Je suis un des trois signataires et initiateurs de la déclaration de Basse-Terre, en 1999, qui avait fait beaucoup de bruit au sein du gouvernement de cohabitation, le jour même de l'arrivée de Lionel Jospin aux Antilles pour une conférence. Cette déclaration nous a conduits à la consultation populaire de 2003, dont vous connaissez le résultat.
L'histoire s'est répétée. À chaque crise sociale, la rue pousse les élus à revenir sur cette question statutaire et institutionnelle. Mon territoire est à 5 000 km de la France hexagonale ; ces quarante dernières années, chaque gouvernement a démontré son incapacité à écouter les outre-mer et sa volonté d'imposer sa vérité et ses intérêts. En ce qui concerne la Guyane, un choix délibéré a été fait, depuis 1964, par le Général de Gaulle, qui avait pourtant déclaré en 1960 qu'il était dans la nature des choses qu'un pays aussi éloigné « puisse bénéficier d'une autonomie proportionnée à son éloignement ». La Guyane est devenue alors une base spatiale.

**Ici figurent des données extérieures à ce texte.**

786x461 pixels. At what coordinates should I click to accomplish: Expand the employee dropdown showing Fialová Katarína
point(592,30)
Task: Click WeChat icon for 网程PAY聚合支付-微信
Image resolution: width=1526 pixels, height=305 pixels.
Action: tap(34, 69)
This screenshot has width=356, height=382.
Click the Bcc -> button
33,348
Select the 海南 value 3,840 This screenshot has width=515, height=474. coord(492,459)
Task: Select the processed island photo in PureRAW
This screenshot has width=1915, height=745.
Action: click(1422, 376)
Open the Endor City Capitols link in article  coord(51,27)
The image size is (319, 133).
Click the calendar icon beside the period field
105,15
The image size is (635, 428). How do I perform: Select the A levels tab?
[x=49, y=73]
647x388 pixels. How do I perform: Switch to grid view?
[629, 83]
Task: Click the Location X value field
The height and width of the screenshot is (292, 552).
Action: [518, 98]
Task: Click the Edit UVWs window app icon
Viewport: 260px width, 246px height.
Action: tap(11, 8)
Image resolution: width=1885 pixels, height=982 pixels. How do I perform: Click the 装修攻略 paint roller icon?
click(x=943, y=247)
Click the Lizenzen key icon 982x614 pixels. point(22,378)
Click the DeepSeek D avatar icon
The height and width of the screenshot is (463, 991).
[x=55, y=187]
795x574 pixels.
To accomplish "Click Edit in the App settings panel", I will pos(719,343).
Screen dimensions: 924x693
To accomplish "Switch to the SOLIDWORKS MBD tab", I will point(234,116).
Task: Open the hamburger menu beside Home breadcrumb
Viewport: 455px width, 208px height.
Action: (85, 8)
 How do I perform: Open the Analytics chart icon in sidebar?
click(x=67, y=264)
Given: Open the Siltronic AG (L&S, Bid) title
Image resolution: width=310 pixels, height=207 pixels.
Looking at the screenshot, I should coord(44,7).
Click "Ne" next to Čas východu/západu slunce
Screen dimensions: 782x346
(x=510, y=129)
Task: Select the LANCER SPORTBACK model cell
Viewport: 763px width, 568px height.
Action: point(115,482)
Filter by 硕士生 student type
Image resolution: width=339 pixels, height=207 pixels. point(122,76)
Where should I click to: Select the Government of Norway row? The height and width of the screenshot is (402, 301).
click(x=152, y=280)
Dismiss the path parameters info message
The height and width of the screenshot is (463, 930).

Le « mal français » est de toujours chercher à complexifier ce qui peut être simple. Les idées généreuses des technocrates, en effet, ne sont pas adaptées à nos situations. Nous avons donc besoin de vous pour nous accompagner d'un point de vue juridique. Les idées qui doivent être avancées doivent être fondamentalement politiques. L'autonomie, par ailleurs, ne s'apparente pas à une sortie de la République. Nous souhaitons un vivre-ensemble et un partenariat gagnant-gagnant, grâce à nos ressources, nos potentialités et nos richesses. Aujourd'hui, en dépit de nos ressources diverses, nous continuons à vivre d'assistanat et de transferts sociaux. Le combat est fondamentalement politique. Nous devons savoir ce que nous voulons. Lorsque nous aurons ce cahier des charges, si nous parvenons à nous entendre, je ne vois pas quel gouvernement mettrait une entrave à notre volonté politique, pourvu que nous soyons prêts à démontrer notre volonté à agir sur le plan juridique, par le biais d'une loi organique.